- [Directions for this task] Copy the lines below word for word, keeping every character, space and line break the same.

- [Saved entries]
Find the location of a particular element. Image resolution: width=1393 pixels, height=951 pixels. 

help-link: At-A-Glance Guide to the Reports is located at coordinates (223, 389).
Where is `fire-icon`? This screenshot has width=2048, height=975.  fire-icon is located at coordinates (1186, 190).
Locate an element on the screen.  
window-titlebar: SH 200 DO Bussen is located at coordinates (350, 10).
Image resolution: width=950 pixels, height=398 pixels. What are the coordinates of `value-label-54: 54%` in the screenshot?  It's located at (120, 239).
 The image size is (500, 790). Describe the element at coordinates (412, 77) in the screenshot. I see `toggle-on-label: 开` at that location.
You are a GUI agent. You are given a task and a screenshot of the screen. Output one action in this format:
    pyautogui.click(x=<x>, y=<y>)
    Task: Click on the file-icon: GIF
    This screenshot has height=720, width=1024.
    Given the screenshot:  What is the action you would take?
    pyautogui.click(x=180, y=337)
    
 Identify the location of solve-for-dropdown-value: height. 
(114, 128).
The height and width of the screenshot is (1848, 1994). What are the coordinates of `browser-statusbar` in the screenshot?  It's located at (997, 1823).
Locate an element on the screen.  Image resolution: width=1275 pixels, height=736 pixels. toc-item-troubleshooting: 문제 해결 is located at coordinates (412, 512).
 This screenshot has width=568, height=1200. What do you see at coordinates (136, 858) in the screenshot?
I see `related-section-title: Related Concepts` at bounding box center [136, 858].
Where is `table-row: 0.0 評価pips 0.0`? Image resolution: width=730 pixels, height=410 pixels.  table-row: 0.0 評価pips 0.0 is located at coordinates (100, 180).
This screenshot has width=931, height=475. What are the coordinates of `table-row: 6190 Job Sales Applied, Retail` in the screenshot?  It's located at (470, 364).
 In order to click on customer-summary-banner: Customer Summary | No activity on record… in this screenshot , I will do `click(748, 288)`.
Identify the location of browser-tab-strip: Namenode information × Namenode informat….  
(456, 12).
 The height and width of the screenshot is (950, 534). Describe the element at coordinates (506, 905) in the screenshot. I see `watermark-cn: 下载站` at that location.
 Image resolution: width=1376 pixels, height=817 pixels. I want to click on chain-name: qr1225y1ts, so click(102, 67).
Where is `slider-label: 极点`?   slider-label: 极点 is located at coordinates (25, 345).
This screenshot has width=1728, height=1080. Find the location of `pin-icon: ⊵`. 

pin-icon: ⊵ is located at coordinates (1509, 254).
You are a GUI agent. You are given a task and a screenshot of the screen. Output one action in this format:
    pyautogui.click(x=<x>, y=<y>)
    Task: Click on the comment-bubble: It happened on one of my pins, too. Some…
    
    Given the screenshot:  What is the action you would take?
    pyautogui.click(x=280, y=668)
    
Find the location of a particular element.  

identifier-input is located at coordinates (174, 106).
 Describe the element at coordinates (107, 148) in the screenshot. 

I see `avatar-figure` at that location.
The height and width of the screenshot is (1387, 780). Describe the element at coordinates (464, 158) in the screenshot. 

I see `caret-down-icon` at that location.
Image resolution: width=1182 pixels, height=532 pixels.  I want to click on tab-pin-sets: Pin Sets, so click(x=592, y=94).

- [Worked solution]
Find the location of a particular element. Image resolution: width=1393 pixels, height=951 pixels. 

help-link: At-A-Glance Guide to the Reports is located at coordinates (223, 389).
Where is `fire-icon`? This screenshot has width=2048, height=975.  fire-icon is located at coordinates (1186, 190).
Locate an element on the screen.  
window-titlebar: SH 200 DO Bussen is located at coordinates (350, 10).
Image resolution: width=950 pixels, height=398 pixels. What are the coordinates of `value-label-54: 54%` in the screenshot?  It's located at (120, 239).
 The image size is (500, 790). Describe the element at coordinates (412, 77) in the screenshot. I see `toggle-on-label: 开` at that location.
You are a GUI agent. You are given a task and a screenshot of the screen. Output one action in this format:
    pyautogui.click(x=<x>, y=<y>)
    Task: Click on the file-icon: GIF
    This screenshot has height=720, width=1024.
    Given the screenshot:  What is the action you would take?
    pyautogui.click(x=180, y=337)
    
 Identify the location of solve-for-dropdown-value: height. 
(114, 128).
The height and width of the screenshot is (1848, 1994). What are the coordinates of `browser-statusbar` in the screenshot?  It's located at (997, 1823).
Locate an element on the screen.  Image resolution: width=1275 pixels, height=736 pixels. toc-item-troubleshooting: 문제 해결 is located at coordinates (412, 512).
 This screenshot has width=568, height=1200. What do you see at coordinates (136, 858) in the screenshot?
I see `related-section-title: Related Concepts` at bounding box center [136, 858].
Where is `table-row: 0.0 評価pips 0.0`? Image resolution: width=730 pixels, height=410 pixels.  table-row: 0.0 評価pips 0.0 is located at coordinates (100, 180).
This screenshot has width=931, height=475. What are the coordinates of `table-row: 6190 Job Sales Applied, Retail` in the screenshot?  It's located at (470, 364).
 In order to click on customer-summary-banner: Customer Summary | No activity on record… in this screenshot , I will do `click(748, 288)`.
Identify the location of browser-tab-strip: Namenode information × Namenode informat….  
(456, 12).
 The height and width of the screenshot is (950, 534). Describe the element at coordinates (506, 905) in the screenshot. I see `watermark-cn: 下载站` at that location.
 Image resolution: width=1376 pixels, height=817 pixels. I want to click on chain-name: qr1225y1ts, so click(102, 67).
Where is `slider-label: 极点`?   slider-label: 极点 is located at coordinates (25, 345).
This screenshot has width=1728, height=1080. Find the location of `pin-icon: ⊵`. 

pin-icon: ⊵ is located at coordinates (1509, 254).
You are a GUI agent. You are given a task and a screenshot of the screen. Output one action in this format:
    pyautogui.click(x=<x>, y=<y>)
    Task: Click on the comment-bubble: It happened on one of my pins, too. Some…
    
    Given the screenshot:  What is the action you would take?
    pyautogui.click(x=280, y=668)
    
Find the location of a particular element.  

identifier-input is located at coordinates (174, 106).
 Describe the element at coordinates (107, 148) in the screenshot. 

I see `avatar-figure` at that location.
The height and width of the screenshot is (1387, 780). Describe the element at coordinates (464, 158) in the screenshot. 

I see `caret-down-icon` at that location.
Image resolution: width=1182 pixels, height=532 pixels.  I want to click on tab-pin-sets: Pin Sets, so click(x=592, y=94).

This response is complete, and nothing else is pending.